3 nowe kampanie z rozszerzenia zwanego The Last Khan. Definitive Edition zawiera również wszystkie wydane do tej pory dodatki, tak więc łącznie gracz otrzymuje do dyspozycji 35 nacji i 28 kampanii fabularnych. Dodano również tryb „The Art of War”, polegający na jak najszybszym wykonaniu powierzonych zadań. Łącznie gra oferuje fabularną zabawę na kilkaset godzin, a przecież przed nami również tryb wieloosobowy. Tutaj też pozmieniano kilka rzeczy. Tryb rankingowy doczekał się kilku zmian, mających dobierać przeciwników w pojedynkach sieciowych jeszcze dokładniej według poziomu umiejętności. Dodano również opcję tworzenia klanów, a gra poprzez manipulację ustawieniami graficznymi ma dbać o równość działania dla wszystkich graczy biorących udział w rozgrywce.

Znajdę jednak jeden konkretny zarzut, którego nie potrafię zrozumieć. Dlaczego nie otrzymaliśmy spolszczenia? Microsoft ponownie olewa polski rynek, nie oferując po raz kolejny lokalizacji. W przypadku wielu gier można było to zrozumieć, jednak Age of Empires to seria stawiająca duży nacisk na wydarzenia historyczne. Rozumiem, że dla wielu osób zrozumienie historii może być sporym problemem i mam nadzieję, że szybko pojawi się fanowska modyfikacja, która ten problem naprawi. Nieładnie panie Microsoft, nieładnie. Mam nadzieję, że chociaż nadchodząca czwórka dostanie polską lokalizację.

Podsumowując, Age of Empires II: Definitive Edition to idealne ulepszenie już wcześniej idealnej strategii.

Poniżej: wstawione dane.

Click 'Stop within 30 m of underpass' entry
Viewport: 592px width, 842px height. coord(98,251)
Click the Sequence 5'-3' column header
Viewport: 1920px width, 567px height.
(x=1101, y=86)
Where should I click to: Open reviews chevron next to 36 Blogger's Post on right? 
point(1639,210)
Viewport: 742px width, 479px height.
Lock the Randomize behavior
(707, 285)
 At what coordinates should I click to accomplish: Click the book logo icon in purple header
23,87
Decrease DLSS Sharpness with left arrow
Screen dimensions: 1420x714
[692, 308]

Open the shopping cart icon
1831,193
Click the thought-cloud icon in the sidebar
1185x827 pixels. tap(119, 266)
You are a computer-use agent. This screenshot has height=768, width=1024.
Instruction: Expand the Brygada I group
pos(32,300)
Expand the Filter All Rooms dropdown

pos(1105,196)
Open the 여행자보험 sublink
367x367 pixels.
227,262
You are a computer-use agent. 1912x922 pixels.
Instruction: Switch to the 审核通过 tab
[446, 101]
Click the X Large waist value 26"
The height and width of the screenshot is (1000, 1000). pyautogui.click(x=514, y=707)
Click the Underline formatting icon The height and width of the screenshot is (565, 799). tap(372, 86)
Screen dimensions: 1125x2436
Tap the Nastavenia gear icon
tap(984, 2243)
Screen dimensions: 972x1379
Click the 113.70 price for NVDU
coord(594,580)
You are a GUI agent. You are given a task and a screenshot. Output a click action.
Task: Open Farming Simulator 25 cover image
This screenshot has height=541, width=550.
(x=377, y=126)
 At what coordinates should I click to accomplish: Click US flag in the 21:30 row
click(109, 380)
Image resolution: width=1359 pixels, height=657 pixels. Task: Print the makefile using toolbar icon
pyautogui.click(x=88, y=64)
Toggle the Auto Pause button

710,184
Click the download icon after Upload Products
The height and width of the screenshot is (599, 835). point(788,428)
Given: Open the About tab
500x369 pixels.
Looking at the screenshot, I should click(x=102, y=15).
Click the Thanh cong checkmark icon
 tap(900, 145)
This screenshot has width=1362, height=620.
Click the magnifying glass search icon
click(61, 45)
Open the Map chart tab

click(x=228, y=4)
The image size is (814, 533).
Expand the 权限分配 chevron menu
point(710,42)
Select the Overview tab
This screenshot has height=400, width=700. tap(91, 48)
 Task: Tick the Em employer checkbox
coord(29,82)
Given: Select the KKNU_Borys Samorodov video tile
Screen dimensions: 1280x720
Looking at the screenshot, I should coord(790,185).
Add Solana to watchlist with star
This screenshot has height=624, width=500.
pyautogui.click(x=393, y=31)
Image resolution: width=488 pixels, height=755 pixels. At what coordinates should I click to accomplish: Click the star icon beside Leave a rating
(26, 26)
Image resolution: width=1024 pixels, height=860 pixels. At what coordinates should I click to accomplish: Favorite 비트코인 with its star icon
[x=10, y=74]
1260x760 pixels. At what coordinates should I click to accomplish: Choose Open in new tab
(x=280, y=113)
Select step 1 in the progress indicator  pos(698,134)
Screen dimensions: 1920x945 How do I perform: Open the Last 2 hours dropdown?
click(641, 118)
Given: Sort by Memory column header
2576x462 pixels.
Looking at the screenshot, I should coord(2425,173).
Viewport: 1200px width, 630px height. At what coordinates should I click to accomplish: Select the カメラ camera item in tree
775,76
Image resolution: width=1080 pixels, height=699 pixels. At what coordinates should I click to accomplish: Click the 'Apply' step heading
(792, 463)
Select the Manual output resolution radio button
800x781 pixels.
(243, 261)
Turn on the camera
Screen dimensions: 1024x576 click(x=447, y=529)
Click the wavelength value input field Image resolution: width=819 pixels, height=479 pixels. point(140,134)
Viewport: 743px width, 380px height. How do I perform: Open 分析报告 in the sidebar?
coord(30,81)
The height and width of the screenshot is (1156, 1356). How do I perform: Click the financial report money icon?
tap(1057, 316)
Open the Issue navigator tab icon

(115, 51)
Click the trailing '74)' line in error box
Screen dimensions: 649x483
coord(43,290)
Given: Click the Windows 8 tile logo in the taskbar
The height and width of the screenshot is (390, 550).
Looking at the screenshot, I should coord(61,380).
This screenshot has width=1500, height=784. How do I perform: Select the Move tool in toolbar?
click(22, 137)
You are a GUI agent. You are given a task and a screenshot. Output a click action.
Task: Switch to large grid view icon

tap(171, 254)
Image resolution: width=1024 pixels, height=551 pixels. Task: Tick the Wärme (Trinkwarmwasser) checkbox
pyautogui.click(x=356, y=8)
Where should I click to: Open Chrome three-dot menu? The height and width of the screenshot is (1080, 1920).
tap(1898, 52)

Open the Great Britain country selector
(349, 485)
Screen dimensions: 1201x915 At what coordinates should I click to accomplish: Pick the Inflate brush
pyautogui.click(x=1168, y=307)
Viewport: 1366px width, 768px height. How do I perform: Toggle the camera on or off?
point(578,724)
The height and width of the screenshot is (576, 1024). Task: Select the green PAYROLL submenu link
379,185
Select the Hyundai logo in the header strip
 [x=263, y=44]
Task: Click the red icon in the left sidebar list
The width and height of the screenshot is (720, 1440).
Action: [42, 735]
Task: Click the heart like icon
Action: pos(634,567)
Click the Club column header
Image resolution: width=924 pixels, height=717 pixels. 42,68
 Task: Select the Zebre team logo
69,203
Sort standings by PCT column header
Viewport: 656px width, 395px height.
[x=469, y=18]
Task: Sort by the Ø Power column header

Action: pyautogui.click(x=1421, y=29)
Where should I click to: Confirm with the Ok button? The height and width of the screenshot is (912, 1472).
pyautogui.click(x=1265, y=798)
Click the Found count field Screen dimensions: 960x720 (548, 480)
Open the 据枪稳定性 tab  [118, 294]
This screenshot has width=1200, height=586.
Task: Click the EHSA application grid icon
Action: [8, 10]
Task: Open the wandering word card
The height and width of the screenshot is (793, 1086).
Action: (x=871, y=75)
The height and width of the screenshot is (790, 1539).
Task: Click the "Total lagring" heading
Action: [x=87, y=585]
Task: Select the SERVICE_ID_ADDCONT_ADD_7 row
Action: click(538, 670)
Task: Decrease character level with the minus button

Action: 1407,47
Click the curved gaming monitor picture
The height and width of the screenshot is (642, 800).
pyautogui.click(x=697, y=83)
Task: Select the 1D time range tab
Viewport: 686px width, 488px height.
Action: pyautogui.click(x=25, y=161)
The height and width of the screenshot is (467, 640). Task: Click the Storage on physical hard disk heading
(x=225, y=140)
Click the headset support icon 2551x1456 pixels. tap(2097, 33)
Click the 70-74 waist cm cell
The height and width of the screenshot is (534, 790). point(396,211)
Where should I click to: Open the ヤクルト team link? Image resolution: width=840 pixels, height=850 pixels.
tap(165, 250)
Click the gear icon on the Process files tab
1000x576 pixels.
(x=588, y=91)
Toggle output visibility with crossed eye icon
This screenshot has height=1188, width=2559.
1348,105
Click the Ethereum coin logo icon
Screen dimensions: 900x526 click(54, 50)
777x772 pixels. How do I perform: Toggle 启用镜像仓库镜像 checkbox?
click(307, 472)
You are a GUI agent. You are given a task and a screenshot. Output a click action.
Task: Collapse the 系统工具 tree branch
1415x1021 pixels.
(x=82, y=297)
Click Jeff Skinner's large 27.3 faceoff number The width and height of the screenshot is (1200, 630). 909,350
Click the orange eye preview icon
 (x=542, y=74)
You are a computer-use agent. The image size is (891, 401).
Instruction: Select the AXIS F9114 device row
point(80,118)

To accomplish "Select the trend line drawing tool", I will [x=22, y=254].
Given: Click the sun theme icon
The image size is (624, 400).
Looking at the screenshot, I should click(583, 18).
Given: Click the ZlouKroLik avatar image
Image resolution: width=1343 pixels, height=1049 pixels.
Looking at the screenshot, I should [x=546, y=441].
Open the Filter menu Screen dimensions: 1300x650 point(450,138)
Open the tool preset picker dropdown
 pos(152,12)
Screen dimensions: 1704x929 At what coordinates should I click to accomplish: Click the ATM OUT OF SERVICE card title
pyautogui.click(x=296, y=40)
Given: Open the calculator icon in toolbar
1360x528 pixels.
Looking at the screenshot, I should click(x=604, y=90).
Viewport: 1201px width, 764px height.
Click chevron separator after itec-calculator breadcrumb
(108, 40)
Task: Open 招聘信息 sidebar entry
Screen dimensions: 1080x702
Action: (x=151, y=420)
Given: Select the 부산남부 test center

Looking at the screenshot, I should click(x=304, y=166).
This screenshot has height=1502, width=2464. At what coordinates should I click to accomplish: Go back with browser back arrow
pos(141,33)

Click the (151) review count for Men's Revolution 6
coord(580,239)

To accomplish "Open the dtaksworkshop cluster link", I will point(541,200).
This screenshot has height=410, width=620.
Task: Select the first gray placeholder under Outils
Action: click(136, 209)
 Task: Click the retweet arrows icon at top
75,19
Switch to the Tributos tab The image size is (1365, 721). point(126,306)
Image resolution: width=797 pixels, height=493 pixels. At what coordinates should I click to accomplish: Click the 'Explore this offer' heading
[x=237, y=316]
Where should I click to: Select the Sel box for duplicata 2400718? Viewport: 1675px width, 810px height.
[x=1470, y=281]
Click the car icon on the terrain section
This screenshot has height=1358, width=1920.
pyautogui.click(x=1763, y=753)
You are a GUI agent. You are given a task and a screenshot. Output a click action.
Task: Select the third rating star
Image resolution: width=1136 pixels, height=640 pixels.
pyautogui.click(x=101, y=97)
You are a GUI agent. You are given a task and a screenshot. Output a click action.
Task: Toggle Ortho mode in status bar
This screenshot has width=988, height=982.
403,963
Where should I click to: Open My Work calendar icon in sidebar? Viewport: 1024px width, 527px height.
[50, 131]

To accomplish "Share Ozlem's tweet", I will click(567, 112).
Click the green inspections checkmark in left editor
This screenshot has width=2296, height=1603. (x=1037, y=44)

Poprawiono aspekty, które mogłyby irytować, a także ponaprawiano niektóre błędy. Wszystko działa tak, jak należy. Jeśli więc nigdy nie mieliście do czynienia z Age of Empires to nie ma problemu, aby zapoznać się z serią właśnie od tej odsłony. A przecież przed nami jeszcze odnowienie trójki, a także całkiem nowa czwóreczka. Jeżeli prace nad odnawianiem poprzednich odsłon mają pomóc w udanym powrocie serii w czwartej odsłonie, to ja jestem jak najbardziej spokojnej myśli.